大関家の跡取り息子であった大関復彦
4人の兄弟姉妹がいた大関和さん
NHKの2026年前期朝ドラ「風、薫る」で主人公・一ノ瀬りん(見上愛)のモデルは、大関和(おおぜきちか)(1858~1932年)さんです。
大関和さんは明治時代に「トレインドナース」となり、明治・大正期を通じて偏見の多かった看護婦という職業の確立に多大な貢献をされました。その活躍から「明治のナイチンゲール」とも呼ばれています。
その大関和さんは姉1人、弟2人、妹1人の合計で4人の兄弟姉妹がいました。今回の記事では大関和さんの兄弟姉妹の中でも弟である大関復彦(おおぜきふくひこ)さんを紹介します。
なお大関和さんとの家族関係を表した家系図については、「大関和 家系図 大関和の家族 朝ドラ 風、薫る 一ノ瀬りん」という記事を参考にしてください。
大関和 弟 大関復彦 参考文献
大関和さんの弟・大関復彦さんについて参考とした文献は以下の2冊です。
これらのうち「明治のナイチンゲール 大関和物語」は朝ドラ「風、薫る」の原案となっています。
大関復彦さんとはどんな人物だったのか
父・弾右衛門の後に一人扶持が支給された長男の大関復彦
大関復彦さんは、大関弾右衛門とその妻・哲の長男として誕生します。
大関復彦さんから見て姉には八千代(やちよ)さんと和さんが、弟には衛(まもる)さん、妹には釛(こく)さんがいます。復彦さんは五人兄弟のうち、三番目の子どもで大関家の長男という立場でした。
1869(明治2)年、明治政府の太政官が黒羽藩に永世禄として1万5,000石を支給したとき、大関弾右衛門は家老職からの辞意を表明していたため、幼少の長男・大関復彦さんに一人扶持だけがあてがわれました。
黒羽藩の他の家老たちには永世禄として50石が支給されていたため、まだ少女であった大関和さんは、この嫌がらせのような沙汰に大層憤慨したと言われています。
突然の再会
1881(明治14)年、姉にあたる大関和さんは渡辺家を離縁をして上京。
同じ時期に大関復彦さんも大関家の復興を志して、母の哲さんや姉の大関和さんとは別に上京します。

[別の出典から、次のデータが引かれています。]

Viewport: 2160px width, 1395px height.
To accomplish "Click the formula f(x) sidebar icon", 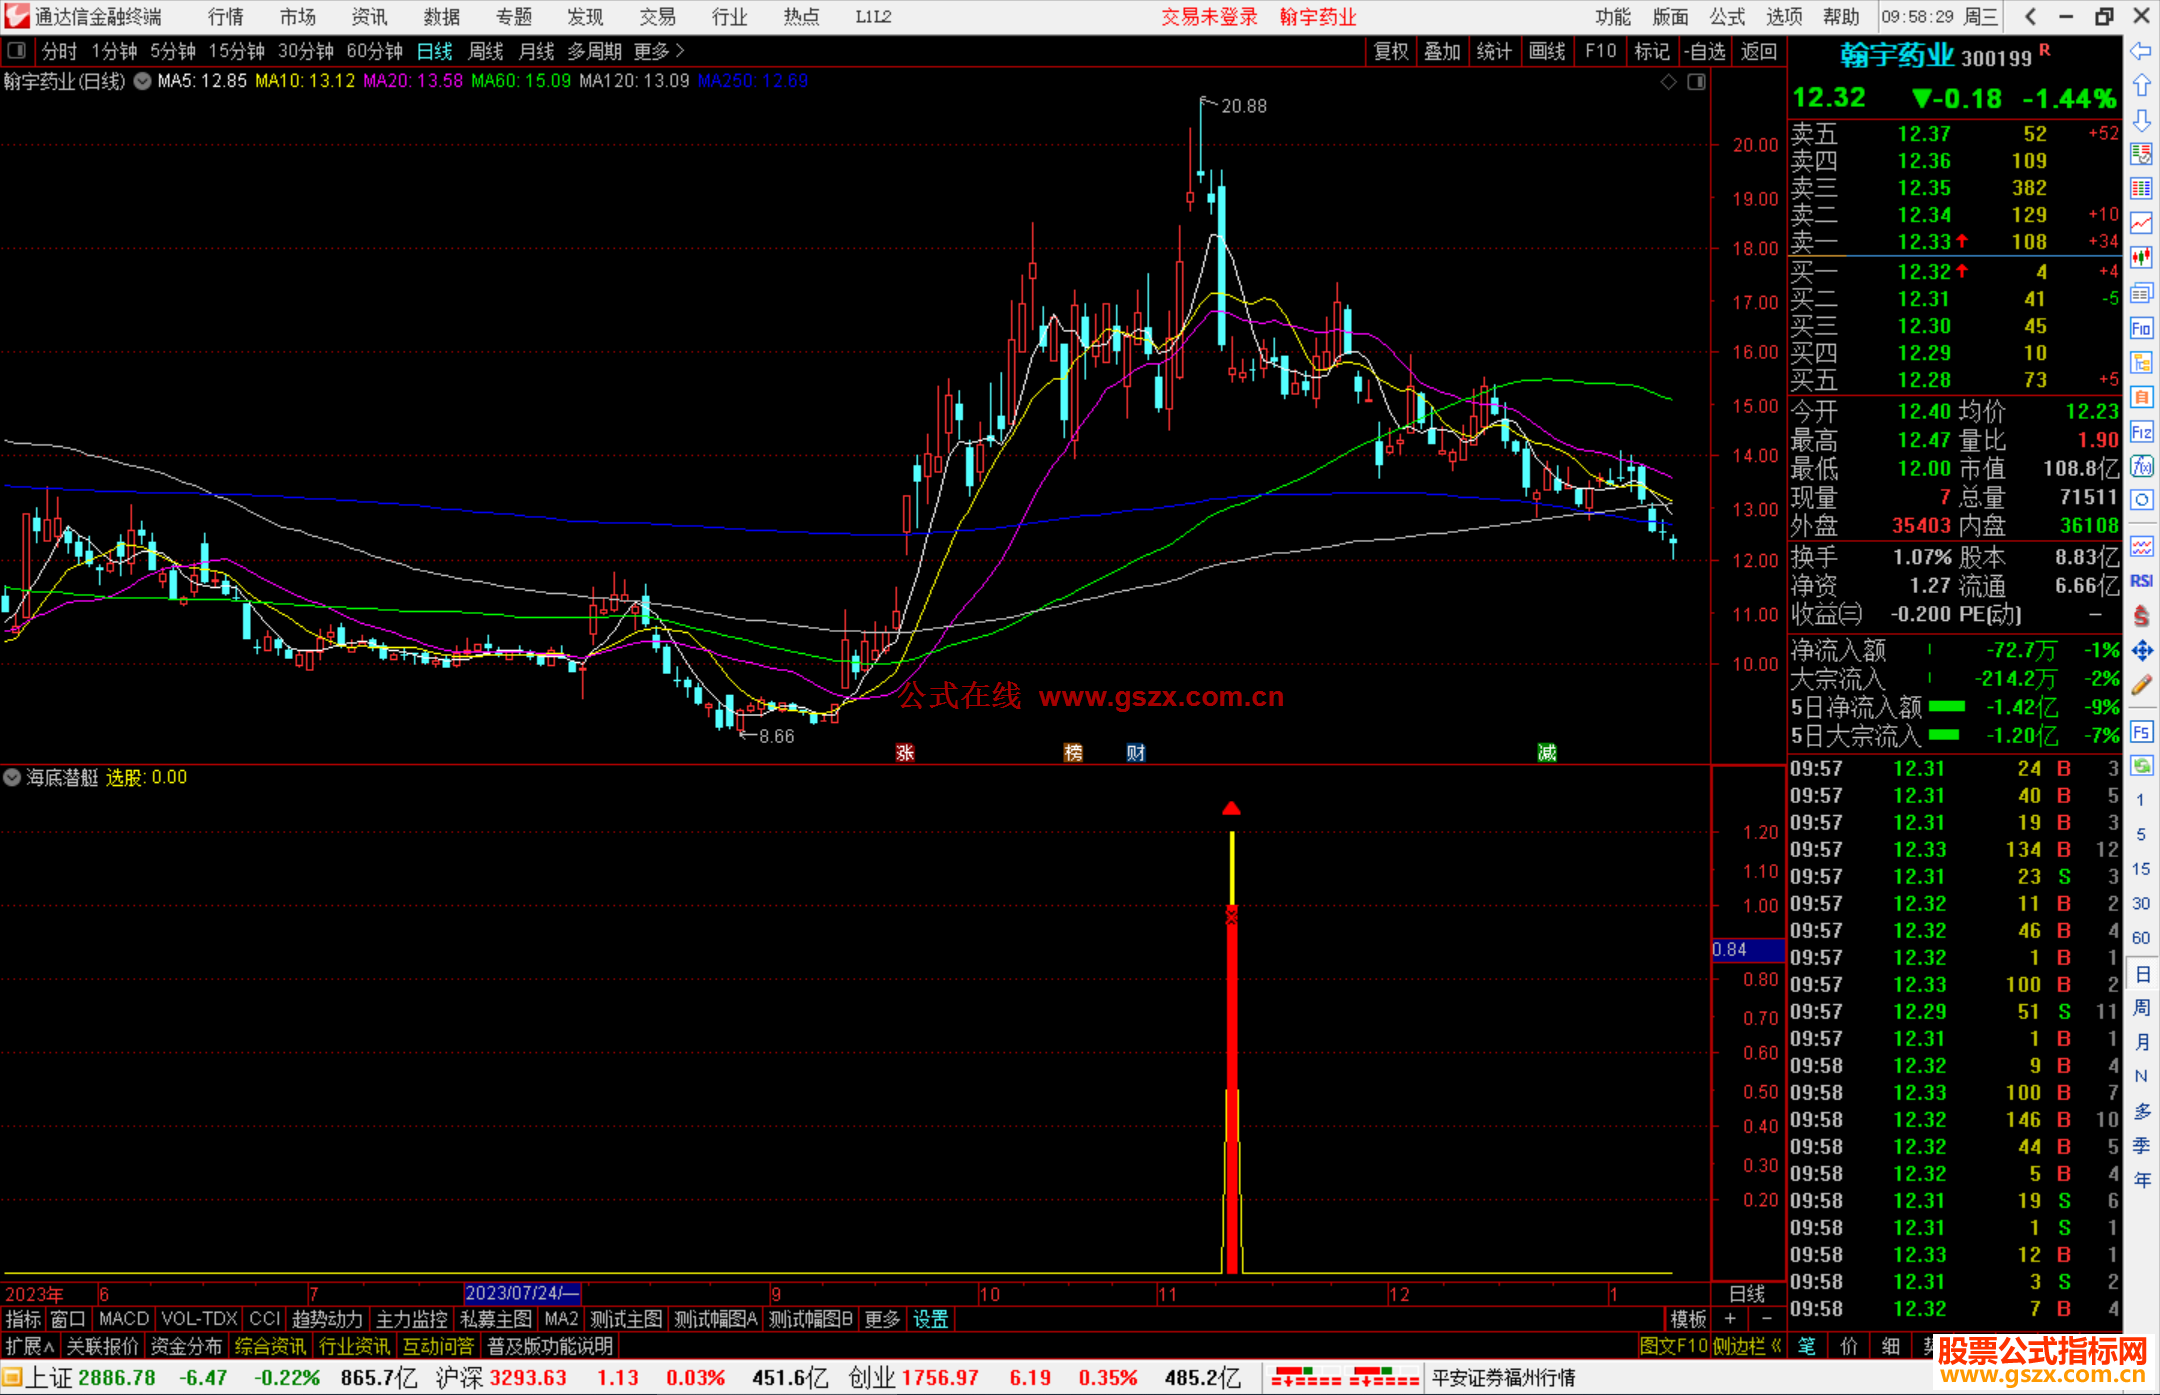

しかし東京で挫折を味わい、次第に自暴自棄な生活を過ごすようになったと言われています。
その後、長らく音信が途絶えていた大関復彦さんでしたが、1907(明治40)年に姉の大関和さんと再会。大関和さんが経営する「東京看護婦会」の近くにある裏長屋の一室で、大関復彦さんは病気ために伏せっていました。
一目見て、大関復彦さんが結核であることに気づいた大関和さんは、日赤病院にすぐに入院させることにします。
遺児の大関増博は川原釛に預けられる
しかし同年7月16日に大関復彦さんは亡くなります。後には素性の知れない女性と、復彦さんとの間にできた大関増博(おおぜきますひろ)さんが残されることに。
このとき大関和さんは女性に手切れ金を渡して、このとき8~9才ぐらいであった増博さんを取り上げます。大関家の「家老の娘」であった大関和さんにとって、長男である復彦さんの遺児を放っておけなかったのでしょう。
そして大関和さんは取り上げた大関増裕さんを、栃木県の烏山に住んでいた妹の川原釛さんに預けることに。のちに大関増博さんは地元の烏山中学(現在の栃木県立烏山高等学校)に通うことになります。